If you are considering using a sperm donor to conceive a child, please get all your information. Ask for ID release, tell your child as soon as they are born where they came from. Talk about it, be honest, don't hide any information. The hurt when you find out stays with you forever... Better yet, if you want a child, really want a child... adopt. Give a child who doesn't have a family a good home and a good family. Anonymous sperm/Egg donation is not the answer, ask any Donor Conceived adult...


Anonymous (visit their site)


Thanks for sharing your feelings. I'm considering using a donor egg with my husband sperm and wanted to do some research on how DC people feel about their conception and genetic background.
We have considered adoption and made enquiries, but the reality is that where we live they aren't many young healthy children for adoption, they are generally older and with serious health and behavioural problem. We talked about it and don't feel prepared to take on such challenges knowingly. We also looked at international adoption but found it to be too lengthily, costly and largely unregulated.
Remaining childless is too sad for us to consider it an option. Donor seems to be our only chance to be parents.

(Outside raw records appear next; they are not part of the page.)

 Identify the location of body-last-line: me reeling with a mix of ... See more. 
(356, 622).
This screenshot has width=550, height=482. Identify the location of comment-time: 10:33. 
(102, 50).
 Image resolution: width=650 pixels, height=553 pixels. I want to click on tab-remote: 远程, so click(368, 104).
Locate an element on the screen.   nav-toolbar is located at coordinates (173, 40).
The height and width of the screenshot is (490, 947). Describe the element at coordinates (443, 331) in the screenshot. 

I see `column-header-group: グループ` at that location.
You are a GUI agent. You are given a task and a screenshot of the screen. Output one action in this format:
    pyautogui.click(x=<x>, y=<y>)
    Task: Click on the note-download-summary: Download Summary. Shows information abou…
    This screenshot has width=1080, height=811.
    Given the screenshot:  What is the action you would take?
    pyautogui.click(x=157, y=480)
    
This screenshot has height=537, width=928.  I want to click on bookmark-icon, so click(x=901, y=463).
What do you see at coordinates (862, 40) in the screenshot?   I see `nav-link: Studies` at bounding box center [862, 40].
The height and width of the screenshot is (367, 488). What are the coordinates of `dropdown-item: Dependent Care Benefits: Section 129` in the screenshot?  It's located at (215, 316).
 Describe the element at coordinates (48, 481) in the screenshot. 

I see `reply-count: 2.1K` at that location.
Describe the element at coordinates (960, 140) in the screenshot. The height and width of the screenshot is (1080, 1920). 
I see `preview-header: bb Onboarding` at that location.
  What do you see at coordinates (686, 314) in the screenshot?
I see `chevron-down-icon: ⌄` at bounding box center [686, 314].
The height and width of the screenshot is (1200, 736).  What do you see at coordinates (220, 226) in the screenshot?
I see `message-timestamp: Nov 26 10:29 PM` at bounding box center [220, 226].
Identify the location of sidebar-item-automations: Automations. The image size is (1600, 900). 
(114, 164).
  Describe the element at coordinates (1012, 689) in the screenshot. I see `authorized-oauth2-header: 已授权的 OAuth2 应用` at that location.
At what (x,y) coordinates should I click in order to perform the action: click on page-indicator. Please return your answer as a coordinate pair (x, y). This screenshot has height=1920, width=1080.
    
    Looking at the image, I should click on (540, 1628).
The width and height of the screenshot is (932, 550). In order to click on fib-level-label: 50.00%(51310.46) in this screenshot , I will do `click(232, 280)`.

Where we live anonymous donor is no longer possible, which is good; the donor identity can only be disclosed to the child once he/she is 18, till then the information disclosed to prospective parents and resulting children is very spare in my opinion.
If I ever have a DC child I will be open about it from day one to the child and to all around, I also would like to know as much as possible about the donor and also would like to have some kind of reassurance that if contacted by my adult child she and her family will be receptive and not upset my child.
I'm sorry that people like you are not able to trace their genetic parents, I'm also thankful that you are voicing your feelings and that changes are been made in the law in some countries so that DC rights are considered.
Although some of the comments from DC are deeply upsetting for someone like me whose only chance to be a mum is by using a donor; namely comments stating that is better not to be born than being DC. I can't comprehend it, surely the happiness in our lives (love, family, friends, experiences..,) offset the sadness that life can bring, wether is not knowing your genetic parents, despising your genetic parents, or any other sad circumstances in our lifes.